Even so, Brad didn’t agree to see a reproductive specialist until a year had passed without conception. “As a guy, you don’t want to be told that you can’t do something,” he admits. “It’s a pride thing. It’s irrational, but that’s the truth.”

Of course, women suffer gender angst, too. “In our support groups, one of the most common statements is, ‘I feel defective,’” says Cohen.

The Helms would eventually discover that Brad’s testicular cancer wasn’t the cause of their fertility problems. “When we finally went to Abington Reproductive, I was shocked at how many other things could be in play,” says Brad.

The American Society for Reproductive Medicine notes that 25 percent of couples have more than one medical issue contributing to their fertility problems. As such, both men and women should be evaluated. “The questions are, ‘Will this man’s sperm properly interact with this woman’s egg?’ and ‘Will this woman’s reproductive system be able to support the embryo and fetus?’” says Dr. Albert El-Roeiy of Crozer Chester Medical Center’s HAN Fertility Center.

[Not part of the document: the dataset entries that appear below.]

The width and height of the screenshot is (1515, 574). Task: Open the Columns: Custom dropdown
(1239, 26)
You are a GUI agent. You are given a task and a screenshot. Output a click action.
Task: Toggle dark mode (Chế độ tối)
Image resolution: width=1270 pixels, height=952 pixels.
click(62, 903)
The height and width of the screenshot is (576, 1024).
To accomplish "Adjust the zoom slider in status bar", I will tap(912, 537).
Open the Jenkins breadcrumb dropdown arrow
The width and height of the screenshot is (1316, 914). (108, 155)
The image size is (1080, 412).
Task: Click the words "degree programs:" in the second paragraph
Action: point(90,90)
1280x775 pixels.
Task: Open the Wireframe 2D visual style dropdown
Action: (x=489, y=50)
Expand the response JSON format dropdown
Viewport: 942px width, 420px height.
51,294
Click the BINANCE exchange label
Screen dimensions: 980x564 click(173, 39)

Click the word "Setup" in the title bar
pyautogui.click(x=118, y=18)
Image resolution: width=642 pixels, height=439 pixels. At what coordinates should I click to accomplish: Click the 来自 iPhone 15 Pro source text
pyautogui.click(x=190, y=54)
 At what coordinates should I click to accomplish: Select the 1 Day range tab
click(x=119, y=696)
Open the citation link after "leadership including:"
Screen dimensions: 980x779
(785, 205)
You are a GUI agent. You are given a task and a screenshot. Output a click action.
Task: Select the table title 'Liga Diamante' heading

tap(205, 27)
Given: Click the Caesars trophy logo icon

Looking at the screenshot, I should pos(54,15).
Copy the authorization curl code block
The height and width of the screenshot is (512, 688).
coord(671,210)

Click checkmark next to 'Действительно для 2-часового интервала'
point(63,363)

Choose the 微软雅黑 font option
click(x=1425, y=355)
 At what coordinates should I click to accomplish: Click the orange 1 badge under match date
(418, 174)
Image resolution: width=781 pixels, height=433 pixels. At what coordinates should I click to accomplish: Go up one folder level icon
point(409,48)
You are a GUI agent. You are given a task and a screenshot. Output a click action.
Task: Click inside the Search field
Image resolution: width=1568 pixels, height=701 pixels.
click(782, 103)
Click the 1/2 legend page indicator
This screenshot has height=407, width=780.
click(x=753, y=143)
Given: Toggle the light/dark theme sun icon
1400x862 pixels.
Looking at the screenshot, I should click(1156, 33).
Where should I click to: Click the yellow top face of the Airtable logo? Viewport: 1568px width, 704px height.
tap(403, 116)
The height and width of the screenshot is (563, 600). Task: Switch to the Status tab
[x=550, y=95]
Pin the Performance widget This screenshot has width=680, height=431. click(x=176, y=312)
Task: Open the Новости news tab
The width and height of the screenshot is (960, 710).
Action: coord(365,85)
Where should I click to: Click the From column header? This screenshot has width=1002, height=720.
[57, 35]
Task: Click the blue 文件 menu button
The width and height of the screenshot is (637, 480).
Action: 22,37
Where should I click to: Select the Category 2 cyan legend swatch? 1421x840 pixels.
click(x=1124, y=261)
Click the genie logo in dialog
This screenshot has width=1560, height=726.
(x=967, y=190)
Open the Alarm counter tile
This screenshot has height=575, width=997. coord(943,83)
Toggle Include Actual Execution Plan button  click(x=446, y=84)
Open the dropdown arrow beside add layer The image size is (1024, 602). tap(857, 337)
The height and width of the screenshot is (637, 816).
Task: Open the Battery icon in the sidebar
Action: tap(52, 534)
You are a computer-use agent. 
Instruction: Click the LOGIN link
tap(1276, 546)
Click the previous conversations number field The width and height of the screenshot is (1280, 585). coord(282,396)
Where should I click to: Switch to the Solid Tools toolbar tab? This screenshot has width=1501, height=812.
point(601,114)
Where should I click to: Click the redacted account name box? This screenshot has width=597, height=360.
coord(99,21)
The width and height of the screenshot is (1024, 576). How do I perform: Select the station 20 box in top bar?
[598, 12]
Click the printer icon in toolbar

“It’s a shame that they have to go through that year or six months of disappointment,” adds Dr. John Orris of Main Line Fertility. “But once they come to a reproductive specialist, it’s a whole new ball game.”

Blood, Eggs and Sperm

Couples go through a battery of tests after they meet with a fertility specialist. “Every couple is unique, and there’s no one-size-fits-all treatment plan,” says Dr. Michael Sobel of Abington Reproductive Medicine. “We do a lot of tests because, at heart, we are diagnosticians who are looking for every bit of information that we can use to treat the problem.”

For women, evaluations fall into two general categories. Endocrinology involves testing the blood for hormone levels, auto-immune diseases and STDs. Problems detected through blood tests can be treated with a variety of medications. In structural testing, doctors use ultrasounds, X-rays, hysteroscopy and laparoscopy to capture images of the woman’s uterus, fallopian tubes and ovaries in a search for abnormal-ities that would prevent production of eggs, their fertilization and their implantation. Among the most common problems are uterine polyps, fibroids, scarring and a uterine septum. “All of them are correctable through relatively routine surgical procedures,” says Sobel.

Doctors also need an egg count. “The status of a woman’s ovarian reserve is critical,” Orris says. “Her age is the number one thing that will affect that, but other things can contribute to it.”

For men, it’s all about the sperm. Samples are tested for volume, viscosity, concentration, contaminants in the seminal fluid, motility kinetics, and morphology. Of those, morphology is the most serious issue. Other factors can fluctuate from sample to sample, but morphology—the shape of the sperm’s head, midpiece and tail—remains consistent.

“An abnormality in morphology affects the sperm’s ability to perform its biological function,” says El-Roeiy. “We measure the sperm’s head, neck and tail, and evaluate their potential.”

Armed with answers to these questions, doctors offer patients treatment options. Medical histories and the couple’s age can determine how quickly they move through each.